# START OF Document excerpt

Vol. 20, No. 8 Week of February 22, 2015

2020s Prudhoe gas sales could be well timed

As North Slope field ages, gas reinjection will be losing part of oomph some 50 years after Prudhoe oil production began in 1977

Bill White

Researcher/writer for the Office of the Federal Coordinator

Why pressure matters

It’s wrong to picture oil in a reservoir as a vast underground lake waiting to be siphoned dry.

Rather, oil and gas lie in tiny pores of certain kinds of porous rock, such as sandstone and conglomerate at Prudhoe. And they move to wells via minute connected pathways in the rock, resembling something like a map of the human nervous system.

Simply put, oil pushes through those pathways and rises to the surface because the pressure inside the wellbore is less that the reservoir pressure.

As oil leaves the reservoir, the remaining reservoir contents become less compact; what’s left sort of relaxes. If the pressure falls too much, oil production stops.

The reservoir will offset some of this pressure decline automatically, the text “Fundamentals of Petroleum” notes.

For example, the rock itself will expand - ever so slightly.

Water and oil still in the reservoir will expand a bit more than the rock.

Some gas dissolved in the oil - called “solution gas” - will bubble out of the oil as the pressure falls, just as carbon dioxide bubbles free when a soda bottle is first opened and the pressure is reduced.

Finally, expanding the most is a layer of mostly natural gas that lies above the oil - a layer called the gas cap.

Of Prudhoe Bay’s original 26 trillion cubic feet of gas, 18 trillion was in the gas cap. The other 8 trillion was in solution. The gas cap also held some oil, as we will see.

But these natural changes in pressure have their limits and do not offset all of the pressure loss that occurs as oil leaves the reservoir.

Prudhoe Bay’s original reservoir pressure was 4,335 psi (pounds per square inch). Today it’s about 3,300 to 3,400.

Less pressure means less oil production. This is true for several reasons:

As pressure drops, more of the hydrocarbons dissolved in the oil will fizz out and become vaporous rather than the liquids they were under higher pressure. The industry term is “oil shrinkage.” That’s just the nature of their chemistry - a change in temperature or pressure can transform a hydrocarbon from a liquid to vapor, or vice versa.

As pressure drops the oil becomes thicker, or more viscous, without those lighter hydrocarbons that have fizzed out. The more viscous the crude, the less of it that flows to wells.

Without the lighter hydrocarbons, less NGLs are produced for the oil pipeline. Also, less are produced to make miscible injectant, so less of that cocktail is available to produce stubborn, clinging oil from the reservoir.

Pressure is to Prudhoe what gravity is to rainfall. It is a dynamic behind most strategies that produce Prudhoe’s oil.

Falling pressure

Prudhoe Bay’s reservoir pressure has stabilized at around 3,300 to 3,400 psi since about 2002. It has even risen a little bit.

This has occurred even as billions of barrels of liquids have been extracted and sent to market.

# END OF Document excerpt
# START OF Data shown

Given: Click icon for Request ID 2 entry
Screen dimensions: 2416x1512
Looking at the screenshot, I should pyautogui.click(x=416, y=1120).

# END OF Data shown

- **Set task A**
Print the Prudhoe Bay article word for word, beginning at the words "Simply put, oil" and stopping after "oil production stops.".
- **Set task B**
According to the Prudhoe Bay article, what was the field's original reservoir pressure?
- **Set task C**
Write the next part of the Prudhoe Bay article, picking up after its last sentence.
The material plays no part in what is asked here.

- **Exercise answer A**
Simply put, oil pushes through those pathways and rises to the surface because the pressure inside the wellbore is less that the reservoir pressure.

As oil leaves the reservoir, the remaining reservoir contents become less compact; what’s left sort of relaxes. If the pressure falls too much, oil production stops.

- **Exercise answer B**
4,335 psi (pounds per square inch).

- **Exercise answer C**
The reason is due to ingenuity and engineering muscle, as well as billions of dollars, the Prudhoe producers have invested over the decades to manipulate what happens in Prudhoe’s nearly 600-foot-thick oil-and-gas zone.

As was said, Prudhoe Bay’s original reservoir pressure was 4,335 psi, about 30 percent higher than today’s pressure.

When oil production began in 1977, the pressure started falling about 70 psi a year.

After massive water and gas injection began in the mid-1980s, the pressure decline slowed, falling about 25 to 35 psi a year.

The Prudhoe reservoir - in 3-D - looks sort of like a messy sandwich made by a 2-year-old, with the top and bottom bread slices only partly covering the filling. Prudhoe’s gas cap overlies only the northeast part of the oil column. The water underlies much of the rest of the oil column.

Between them, the injected water and gas act like a pincer, squeezing the oil column from above (gas) and below (water). The miscible injectant works with the water: The water flushes oil (and helps pressure the field), then miscible injectant loosens the remaining oil, and finally more water flushes the now loosened oil.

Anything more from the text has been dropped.